Work required: Return verbatim the line containing "Foro (46, 2359)" together with all lines that follow it in the records, and no other material.

--

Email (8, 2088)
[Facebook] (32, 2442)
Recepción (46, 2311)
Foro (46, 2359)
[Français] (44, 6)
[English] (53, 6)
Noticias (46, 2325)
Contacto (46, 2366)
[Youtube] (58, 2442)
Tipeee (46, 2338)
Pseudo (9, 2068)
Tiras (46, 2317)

--

Result for this task:
Foro (46, 2359)
[Français] (44, 6)
[English] (53, 6)
Noticias (46, 2325)
Contacto (46, 2366)
[Youtube] (58, 2442)
Tipeee (46, 2338)
Pseudo (9, 2068)
Tiras (46, 2317)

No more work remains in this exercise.